We may now verify whether the correct section has been chosen for other resonances, say, resonance 5. This can be achieved by entering
grid 5
to obtain a grid plot of DOS vs. energy data points vs. their corresponding Lorentizan fits for all roots forming a plateau at this resonance:
In the top-left panel of this grid, all DOS points are displayed together, to show any drift in the maxima, as well as the relative heights of the DOS values. We can see here that most roots form Lorentzian-like peaks in the same position; jsut the data points from root 25 (cyan) have their maximum values in a different location and fail to form a fittable shape. This is due to the descending nature of the plateau formed by root 25. As all other plateaus correspond to well-behaving DOS peaks, which are fitted well by a Lorentzian curve, we can conclude that the correct one (root 23, green) has been selected.
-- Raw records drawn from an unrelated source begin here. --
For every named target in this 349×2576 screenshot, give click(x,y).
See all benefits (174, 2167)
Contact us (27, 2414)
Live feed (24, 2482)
Closer to each threshold, the resonance states become both more densely packed, and more difficult to describe by any given basis set. This is reflected in the stabilization diagram overview by a more noisy DOS scatter plot on the right sight, where the energy curves on the left side become wavy rather than properly stabilized:
Most of the descending sections in the upper part of this plot are spurious, and should not be registered as resonances. We can easily de-select all resonances starting from number 15 by entering
15+R
to obtain
After being satisfied with all selections for this threshold, we can proceed to the next one by typing
ok
Now, just as before, the stabilization diagram overview between the thresholds at E=-0.5 and E=-0.22222 is shown:
This area is much noisier, with more wrongly detected resonance states. From the inspection of the right-side scatter plot, it becomes quickly apparent that resonance 48 is entirely spurious; and resonances 51 and up are likely unreliable. We deactivate these resonances by
48R 51+R
and obtain
This verification process opens a large amount of images; to close all of them, the image viewer process can be terminated by entering close
. (Note that this only works if the process was started by ReSMax.)
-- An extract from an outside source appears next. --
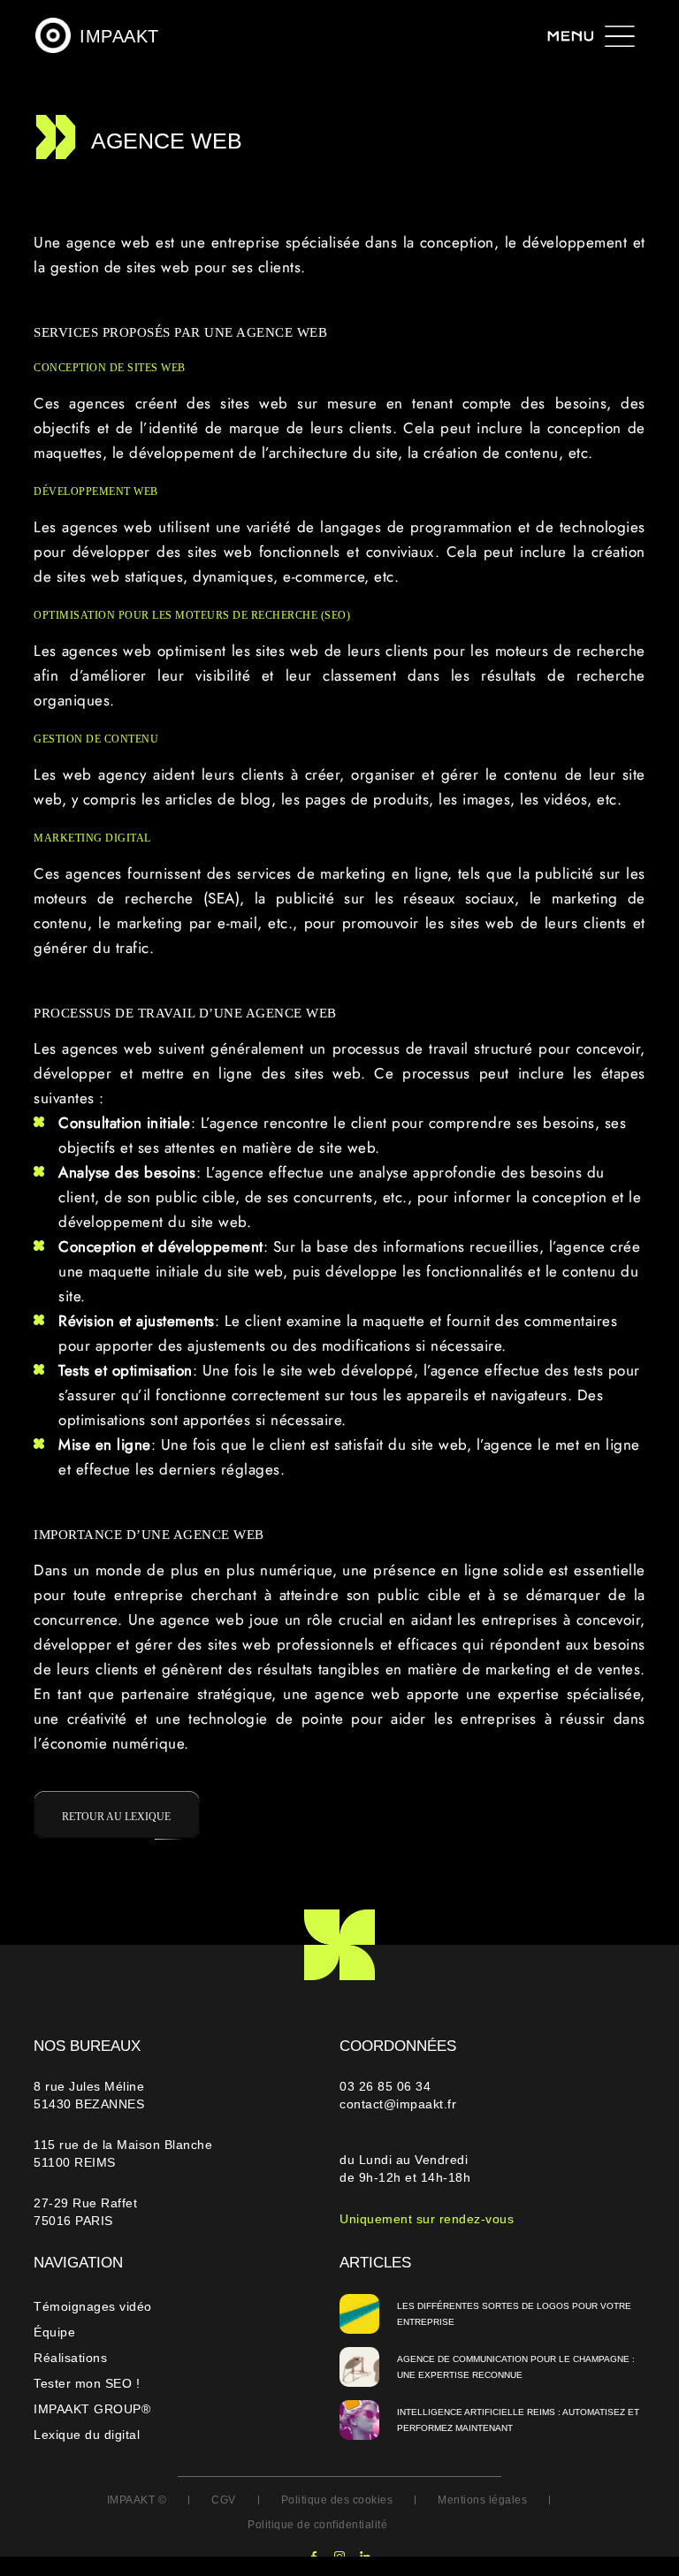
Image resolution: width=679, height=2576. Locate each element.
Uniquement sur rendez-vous (427, 2219)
The loop over the thresholds can be terminated by typing end
. This makes sense to do if the presently shown energy range already no longer contains good resonances. No resonances from higher, un-inspected thresholds will be listed in the results.
Upon completion, ReSMax generates and opens a results.txt
file listing all detected MBS and resonances, grouped by thresholds:
This file lists, for each resonance
The resonance information is tab-separated, so that it can be copy&pasted into Excel or any other spreadsheet software.
Additionally, plots of the chosen DOS peaks for each resonance, together with their Lorentzian fits, can be generated:
By inputting p
or pn
, these plots are generated for all thresholds or the .png
files are stored in the directory {file_name}/resonance_plots/{threshold_energy}/
. In our example, the fitted DOS peak for the lowest detected resonance can, after selecting p1
, be found under he_1Po_InfMass/resonance_plots/-0.50000/[1]-0.69313909.png
:
Additionally, for each plotted DOS peak, a .txt
file of the same name is created, in which the energy and DOS arrays for the DOS data points as well as the fitted Lorentzian curve are given. Using this data, the plot shown above can be re-created in any data visualizer of choice.
ReSMax is released under the MIT License.
You are free to use, modify, and distribute this software with proper attribution.